Es ist das Jahr 1979, als Uli Deutzer der große Durchbruch gelingt, zu einer Institution wird. Neben dem Bayerischen Rundfunk ist es der bekannte Regensburger Fernsehjournalist Werner A. Widmann, der den "Dampfnudel-Uli" in seiner Sendung "Zwischen Spessart und Karwendel" vorstellt und alle fortan zum Watmarkt 4 pilgern. Und alle, meint in diesem Fall wirklich alle. Als müsste es unter Beweis gestellt werden, breitet der Uli Prospekte und Fremdenführer auf unserem Tisch aus: Amerikanern, Chinesen, Japanern, Australiern - allen wird der "Dampfnudel-Uli" empfohlen. Ein Besuch in Regensburg, ohne bei Uli Deutzer gewesen zu sein, da kann man genauso gut gleich zuhause bleiben. Das findet übrigens auch sein Kollege Alfons Schubeck, der mit Brief und Siegel bestätigt: "Die besten Dampfnudeln gibt's beim Dampfnudel-Uli."

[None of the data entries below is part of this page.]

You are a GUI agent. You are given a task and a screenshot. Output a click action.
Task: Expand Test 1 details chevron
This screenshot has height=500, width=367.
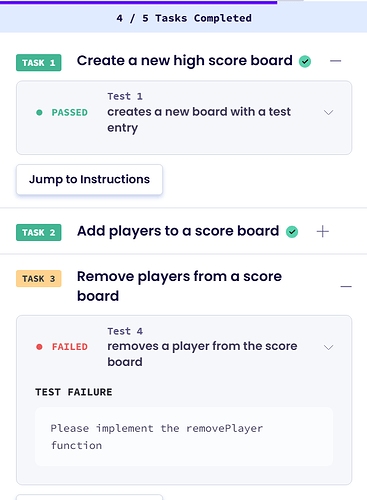pos(329,113)
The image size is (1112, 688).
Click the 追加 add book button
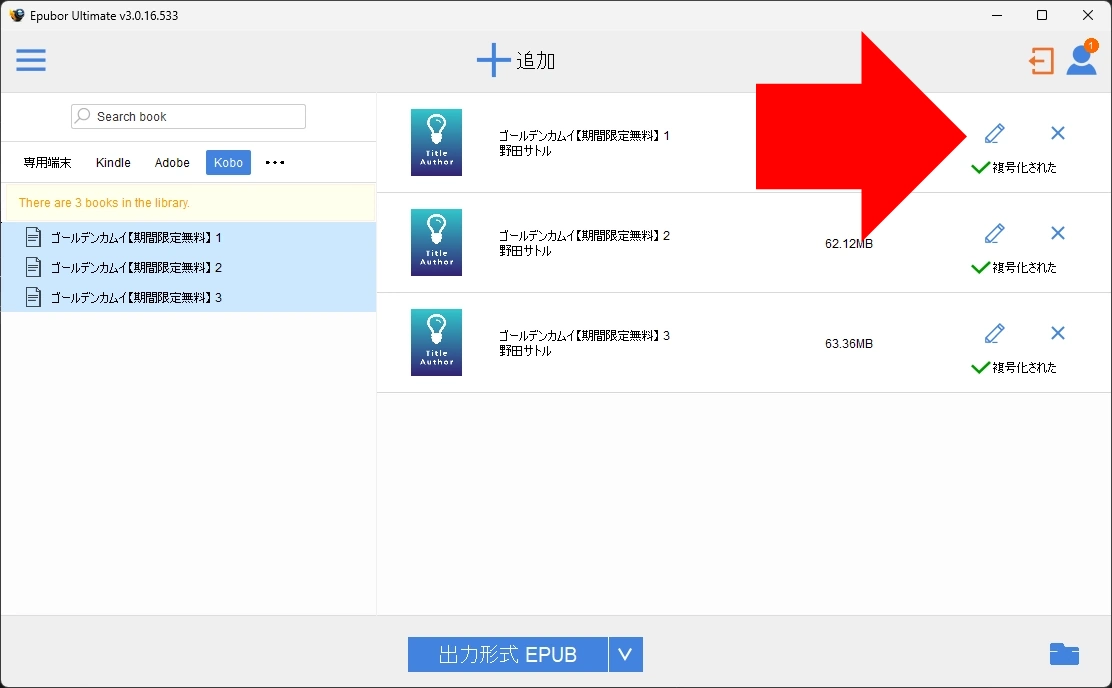[x=516, y=60]
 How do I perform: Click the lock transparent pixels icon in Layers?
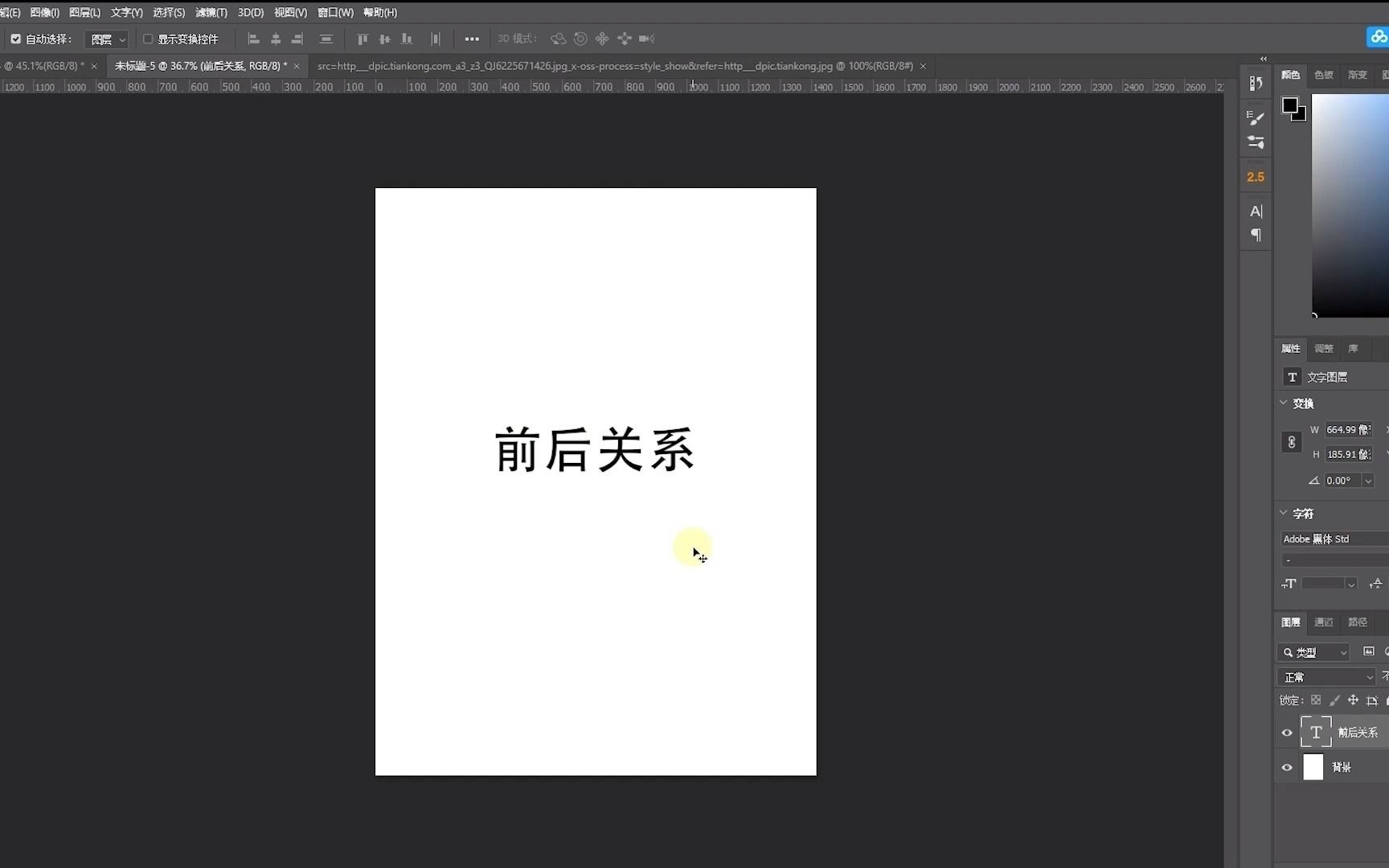(x=1316, y=701)
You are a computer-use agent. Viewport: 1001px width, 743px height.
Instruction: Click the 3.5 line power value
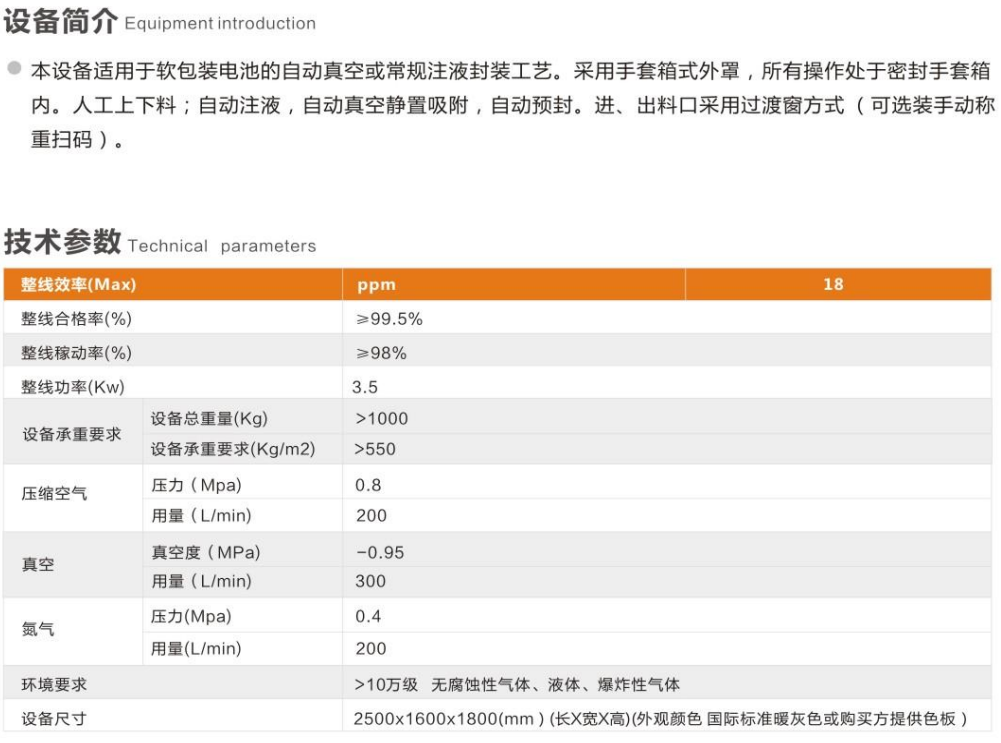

Ja, und wie ist das denn nun mit den Dampfnudeln? Nun, da macht der Uli gar kein Geheimnis draus, verrät sein Rezept, warum auch nicht, denn: "Die Zutaten und Zubereitung alleine sind nicht entscheidend, sondern das Gefühl, man muss wissen, was man wann wie macht. Meine Dampfnudeln kann man nicht kopieren." Und überhaupt: "Die Konkurrenz soll leben, aber schlecht soll sie leben."

Karl Valentins Tochter

Während wir uns unterhalten, kommen allerlei Menschen ins Lokal und bestellen Dampfnudeln. Junge, Ältere, Einheimische, Touristen - die ganze Zeit geht das so. Irgendwie hat man das Gefühl, dieser Dampfnudel-Uli ist eine Mischung aus dem Rennfahrer Walter Röhrl (Aussehen) und Karl Valentin (Humor). "Wenn's Vanillesoße regnet und Dampfnudeln schneit, dann bitt' ma den Petrus, dass 's Wetter so bleibt", sagt er und grinst spitzbübisch. Da passt auch die Geschichte wunderbar, als eines Tages eine Dame im Lokal erscheint und den Herrn des Hauses sprechen will. Warum es hier einen "Karl-Valentin-Teller" gibt, möchte sie wissen. Warum sie das wissen möchte, will der Dampfnudel-Uli wissen. Sie sagt, weil sie die Tochter von Karl Valentin sei, die Pechmarie. Der Überlieferung nach hat auch ihr die Dampfnudel hervorragend geschmeckt. Ein großer Moment für den Valentin-Verehrer Uli Deutzer.

Man könnte ein Buch schreiben mit all diesen Geschichten. Aber vielleicht passt als Ende dieser Geschichte ja das Ende unseres Treffens: Es ist gerade erst später Nachmittag, da kommt ein Pärchen ins Lokal und möchte, natürlich, zwei Dampfnudeln. "Hamma keine mehr", sagt der Uli. "Was? Oh, nein." Die Begeisterung des Pärchens hält sich in Grenzen.

"So ist das halt", sagt der Uli, "wir machen eine bestimmte Anzahl von Dampfnudeln - und wenn die Zutaten aus sind, sind sie aus." Man produziert ja schließlich keine Massenware. "Aber wir bräuchten jetzt noch ein Foto von einer Dampfnudel", sag' ich. "Aber die Dampfnudeln sind wirklich aus", sagt der Uli. "Das ist jetzt blöd." "Ja, so ist es halt", sagt der Meister. Ja, irgendwie blöd jetzt. Aber irgendwie auch wieder nicht. Weil so ist es halt. Ein Hoch auf den Dampfnudel-Uli!